EXERCISE BRIEF ::
Check every line of the data below for "October". Copy each one that has it.

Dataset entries
= = = =

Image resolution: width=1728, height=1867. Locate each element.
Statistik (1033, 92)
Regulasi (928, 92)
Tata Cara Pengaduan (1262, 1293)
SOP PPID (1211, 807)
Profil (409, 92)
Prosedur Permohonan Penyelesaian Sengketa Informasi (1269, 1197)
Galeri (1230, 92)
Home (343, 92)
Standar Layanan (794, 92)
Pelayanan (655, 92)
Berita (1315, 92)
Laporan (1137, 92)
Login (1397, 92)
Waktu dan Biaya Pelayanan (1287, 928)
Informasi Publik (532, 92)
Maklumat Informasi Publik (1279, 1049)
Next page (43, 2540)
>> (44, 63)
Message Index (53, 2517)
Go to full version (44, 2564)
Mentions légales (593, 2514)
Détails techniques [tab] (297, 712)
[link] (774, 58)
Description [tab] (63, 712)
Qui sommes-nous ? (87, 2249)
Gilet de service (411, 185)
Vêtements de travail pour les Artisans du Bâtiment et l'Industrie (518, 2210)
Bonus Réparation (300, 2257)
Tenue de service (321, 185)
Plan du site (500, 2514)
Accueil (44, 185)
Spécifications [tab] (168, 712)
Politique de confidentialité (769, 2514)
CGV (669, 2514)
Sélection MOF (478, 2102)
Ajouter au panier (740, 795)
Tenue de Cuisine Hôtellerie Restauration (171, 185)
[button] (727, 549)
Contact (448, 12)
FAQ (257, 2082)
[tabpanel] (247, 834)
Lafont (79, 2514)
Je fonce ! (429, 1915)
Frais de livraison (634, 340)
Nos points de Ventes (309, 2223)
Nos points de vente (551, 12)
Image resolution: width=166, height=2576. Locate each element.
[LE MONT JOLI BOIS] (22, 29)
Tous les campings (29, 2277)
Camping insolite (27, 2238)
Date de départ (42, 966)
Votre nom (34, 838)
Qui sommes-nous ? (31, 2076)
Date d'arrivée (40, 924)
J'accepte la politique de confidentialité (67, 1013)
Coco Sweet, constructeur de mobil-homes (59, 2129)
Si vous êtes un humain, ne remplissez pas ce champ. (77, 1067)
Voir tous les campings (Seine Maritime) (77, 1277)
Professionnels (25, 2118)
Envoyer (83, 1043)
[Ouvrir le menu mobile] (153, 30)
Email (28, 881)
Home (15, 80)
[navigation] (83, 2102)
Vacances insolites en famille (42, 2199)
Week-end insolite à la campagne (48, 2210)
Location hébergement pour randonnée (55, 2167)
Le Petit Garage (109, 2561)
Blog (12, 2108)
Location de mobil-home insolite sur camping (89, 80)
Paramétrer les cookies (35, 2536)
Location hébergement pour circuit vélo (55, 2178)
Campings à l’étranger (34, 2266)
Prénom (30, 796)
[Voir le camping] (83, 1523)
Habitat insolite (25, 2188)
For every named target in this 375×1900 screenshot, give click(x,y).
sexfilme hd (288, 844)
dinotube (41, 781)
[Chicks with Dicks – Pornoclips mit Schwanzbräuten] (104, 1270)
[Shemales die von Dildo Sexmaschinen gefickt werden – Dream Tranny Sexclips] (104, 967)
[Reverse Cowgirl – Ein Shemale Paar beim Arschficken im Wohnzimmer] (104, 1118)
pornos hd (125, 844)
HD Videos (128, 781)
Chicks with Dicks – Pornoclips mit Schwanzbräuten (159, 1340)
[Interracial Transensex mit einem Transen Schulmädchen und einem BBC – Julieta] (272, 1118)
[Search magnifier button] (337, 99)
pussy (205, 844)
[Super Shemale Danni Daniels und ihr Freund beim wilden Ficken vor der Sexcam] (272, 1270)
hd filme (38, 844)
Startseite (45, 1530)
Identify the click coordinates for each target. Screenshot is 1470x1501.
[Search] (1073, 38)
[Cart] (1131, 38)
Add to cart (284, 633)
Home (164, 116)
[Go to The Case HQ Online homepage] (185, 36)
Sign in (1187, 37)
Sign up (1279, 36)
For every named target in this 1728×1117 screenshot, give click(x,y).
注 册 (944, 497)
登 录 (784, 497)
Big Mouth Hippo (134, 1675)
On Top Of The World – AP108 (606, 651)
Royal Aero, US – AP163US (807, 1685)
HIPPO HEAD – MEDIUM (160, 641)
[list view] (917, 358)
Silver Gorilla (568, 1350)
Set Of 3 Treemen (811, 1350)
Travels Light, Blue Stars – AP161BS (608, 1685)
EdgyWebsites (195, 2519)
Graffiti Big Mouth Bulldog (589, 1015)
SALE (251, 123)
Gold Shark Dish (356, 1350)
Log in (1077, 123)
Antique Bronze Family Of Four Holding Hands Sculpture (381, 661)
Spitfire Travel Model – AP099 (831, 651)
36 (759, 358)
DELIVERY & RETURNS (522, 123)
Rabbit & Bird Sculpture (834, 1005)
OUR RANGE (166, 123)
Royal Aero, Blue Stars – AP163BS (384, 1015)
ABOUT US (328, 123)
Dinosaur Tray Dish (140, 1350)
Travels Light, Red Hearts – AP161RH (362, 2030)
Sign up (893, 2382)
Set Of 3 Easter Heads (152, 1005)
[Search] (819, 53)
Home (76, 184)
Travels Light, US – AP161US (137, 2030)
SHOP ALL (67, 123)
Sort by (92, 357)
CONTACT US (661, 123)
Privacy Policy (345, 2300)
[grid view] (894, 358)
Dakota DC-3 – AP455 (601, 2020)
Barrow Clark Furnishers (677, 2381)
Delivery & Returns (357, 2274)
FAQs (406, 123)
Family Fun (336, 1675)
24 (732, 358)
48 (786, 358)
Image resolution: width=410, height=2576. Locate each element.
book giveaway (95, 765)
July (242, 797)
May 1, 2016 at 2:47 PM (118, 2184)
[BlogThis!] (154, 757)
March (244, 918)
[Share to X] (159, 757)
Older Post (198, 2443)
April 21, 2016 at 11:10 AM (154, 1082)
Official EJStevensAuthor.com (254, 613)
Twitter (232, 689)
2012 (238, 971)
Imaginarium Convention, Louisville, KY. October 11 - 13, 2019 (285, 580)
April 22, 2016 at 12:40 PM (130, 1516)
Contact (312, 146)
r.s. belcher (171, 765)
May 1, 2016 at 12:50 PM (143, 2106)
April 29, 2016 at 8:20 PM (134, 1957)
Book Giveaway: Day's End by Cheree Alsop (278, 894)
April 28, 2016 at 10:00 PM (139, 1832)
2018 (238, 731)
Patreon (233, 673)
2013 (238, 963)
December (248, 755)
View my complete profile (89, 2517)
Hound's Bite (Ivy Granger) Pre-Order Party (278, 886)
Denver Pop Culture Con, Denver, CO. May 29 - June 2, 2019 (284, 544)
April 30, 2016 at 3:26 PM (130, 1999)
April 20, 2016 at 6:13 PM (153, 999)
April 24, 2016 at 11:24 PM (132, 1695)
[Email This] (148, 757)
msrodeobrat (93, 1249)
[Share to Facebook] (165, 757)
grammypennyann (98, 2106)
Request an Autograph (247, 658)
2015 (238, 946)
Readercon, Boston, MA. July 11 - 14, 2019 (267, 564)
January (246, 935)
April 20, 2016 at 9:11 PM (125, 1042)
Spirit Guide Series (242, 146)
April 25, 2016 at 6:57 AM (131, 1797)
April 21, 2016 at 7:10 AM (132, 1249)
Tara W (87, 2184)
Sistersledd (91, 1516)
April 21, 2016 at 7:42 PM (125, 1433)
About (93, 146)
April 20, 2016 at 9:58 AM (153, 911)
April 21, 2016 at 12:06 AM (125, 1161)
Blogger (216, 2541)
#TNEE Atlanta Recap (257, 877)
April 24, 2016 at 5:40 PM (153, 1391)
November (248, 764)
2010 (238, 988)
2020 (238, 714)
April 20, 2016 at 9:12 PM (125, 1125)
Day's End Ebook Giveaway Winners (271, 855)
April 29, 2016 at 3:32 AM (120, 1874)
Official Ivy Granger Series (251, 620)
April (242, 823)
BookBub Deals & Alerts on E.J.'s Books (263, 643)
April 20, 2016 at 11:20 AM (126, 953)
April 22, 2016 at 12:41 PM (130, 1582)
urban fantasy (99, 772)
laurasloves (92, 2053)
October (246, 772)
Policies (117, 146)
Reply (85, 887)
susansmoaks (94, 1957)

= = = =

WRITTEN REPLY ::
Imaginarium Convention, Louisville, KY. October 11 - 13, 2019 (285, 580)
October (246, 772)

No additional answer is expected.